During these simulations, we expected higher levels of "presence" (the "sense of being there" [ 7 ]) for 3PP training in comparison to 1PP exposure. Participants could see their own body within this perspective and we hypothesize that this fidelity between the representation of the body as seen in the Head-Mounted Display (HMD) with their own body movements contributes to an increase in the feeling of presence in the 3PP training condition as compared to the 1PP training condition.
Observations from our task indicate that the performance of the participants post3PP training was closer to their performance postnormal perspective training (subjects looked through the HMD with their own eyes with no video input from the camera) and their performance post1PP differed significantly from both 3PP and normal perspectives. We hope that the neural patterns recorded through the 16-electrode electroencephalogram (EEG) recordings will reveal further insights into this observation.
2. Previous Work
As humans navigate in virtual environments, they very often underevaluate the distances [ 8 ]. Initial studies indicated that the biases from display devices such as the Head-Mounted Displays were responsible for this problem. Distortions introduced by the HMD Field-of-View (FoV), the monovision in certain cases, or the HMD itself and the view designed by the experimenter were among the different parameters considered.
It was proved in 2004 that this underevaluation of the distance between the person and an object was not due to the HMD FoV. Knapp and Loomis [ 9 ] showed that the significant under perception of distance observed in several studies on distance perception in VE is not caused by the limited FoV of the HMD.
Other studies suggested that the distance underevaluation could also be a consequence of the lack of stereo-vision. In 1991, Drascic [ 10 ] showed that stereo helps to evaluate the distances in a faster way and Arsenault and Ware confirmed that stereo is very important for eye-hand coordination during fine manipulations like fishing [ 11 ]. But in 2008, Willemsen et al. [ 12 ] proved the contrary by manipulating stereo viewing conditions in a HMD. Their results indicate that the amount of compression of distance judgments is unaffected by these manipulations. This study confirmed the intentions of Creem-Regehr et al. who claimed four years ago that FoV and binocular restrictions do not largely contribute to distance underevaluation [ 13 ].
Willemsen et al. showed in [ 14 ] that, for the same task performed in the real world, distance judgments to objects on the ground are compressed in VE with an HMD, at least when indicated through visually directed walking tasks. Results of this experiment indicate that the mechanical aspects of HMDs cannot explain the full magnitude of distance underestimation seen in HMD-based VE, though they may account for a portion of the effect.
Except the viewer and the VR equipment used during the simulations, it has been proved in 1995 by Lampton et al. that viewers always underevaluate the distances in VE [ 15 ]. This was confirmed in 2003 by Loomis and Knapp [ 16 ] and Messing and Durgin [ 17 ]. In these experiments in which a real environment was observed through an HMD, via live video streaming, distances measured by visually directed walking were underestimated even when the perceived environment was known to be real and present.
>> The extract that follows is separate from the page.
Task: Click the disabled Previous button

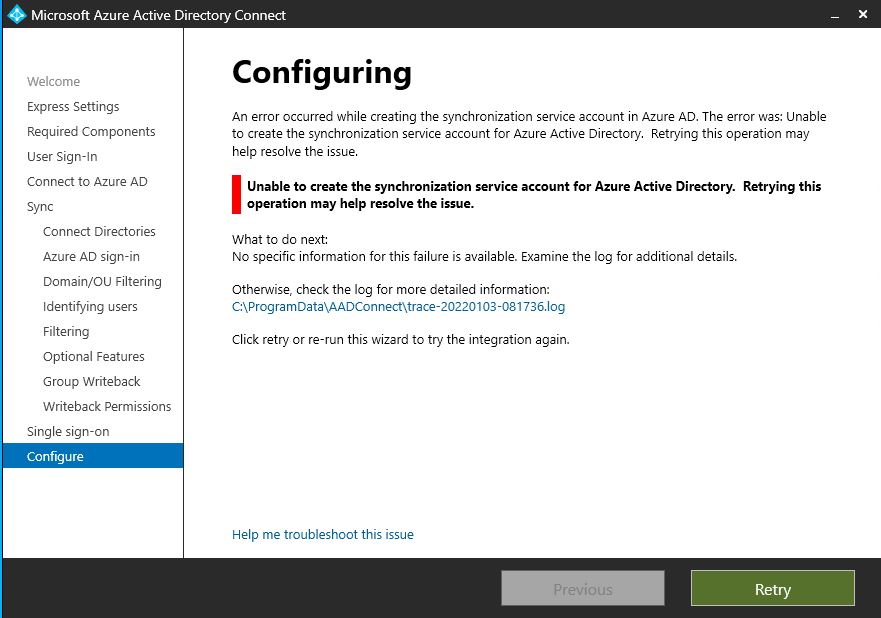Action: pyautogui.click(x=582, y=588)
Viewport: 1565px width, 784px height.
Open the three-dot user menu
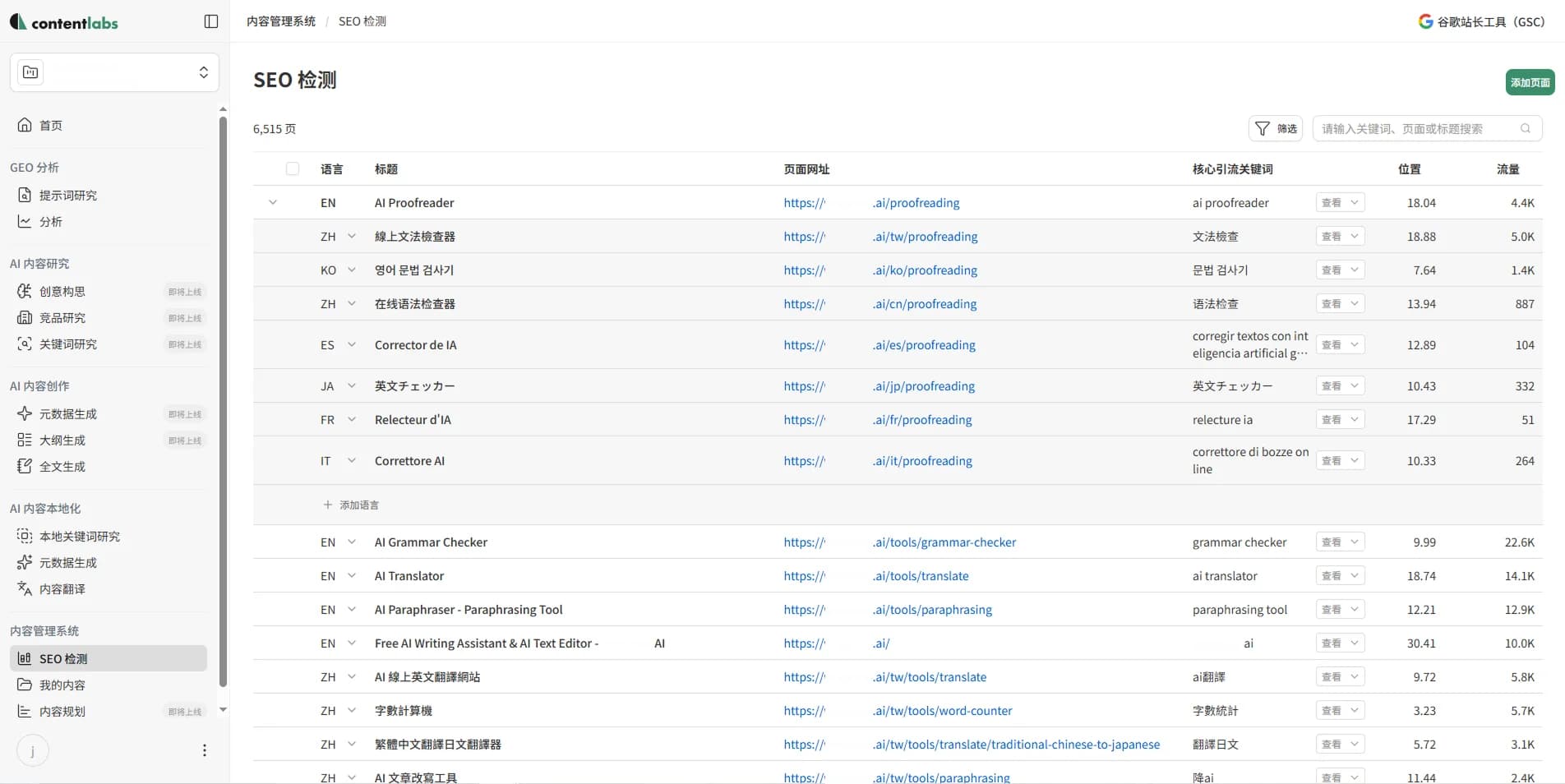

However, the underestimation was revealed to be linear, which could mean that higher order spatial perception effects might be preserved in VR. Thompson et al. also proved a year later that it was not the quality of graphics that leads to distance underevaluation [ 18 ]. It is important to note that accurate perception of the distance between an object and a nearby surface can increase a viewer's sense of presence in an immersive environment, particularly when a participant is performing actions that affect or are affected by this distance [ 19 ]. This underevaluation of the distances can introduce biases and lead to a breaks in presence [ 7 ].
3. Paradigm
The goal of the current experiment was to see if exposure to the 3PP and 1PP as opposed to the normal perspective for as little as 15 minutes can alter the performance of naive participants in a "ball catching" task thus giving us more insight on the advantages and effects of using these perspectives for training in virtual reality. In order to simulate both perspectives (1PP and 3PP), we used a camera that could be placed at two locations. These locations can be considered as static with reference to the participant. We simulate a perspective close to the 1PP ( Fig. 1 a) with a camera attached on the center of the HMD. It is three centimeters in front and five centimeters on the top of the center between the participant eyes. This perspective corresponds approximately to the normal view in daily life scenarios. With the help of a rigid backpack, we put a camera at 80 cm behind and 60 cm on the top of the participant's eye and slightly looking down (with an orientation of 7.3 degrees with the horizontal). We empirically obtained these measures so that the participant could see the head and the shoulders of the avatar (him/her) but also the environment around his/her body. The 3PP ( Fig. 1 b) has been used in video games for over a few years now. It seems to be preferred in action games while the avatar is moving in galleries [ 2 ] and provides a more global (wider) view of the environment despite the occlusions. This perspective seems to be unsettling at the beginning but as proved in [ 4 ], the participants adapt to it after a few minutes and this perspective even seems to facilitate their performance for certain tasks.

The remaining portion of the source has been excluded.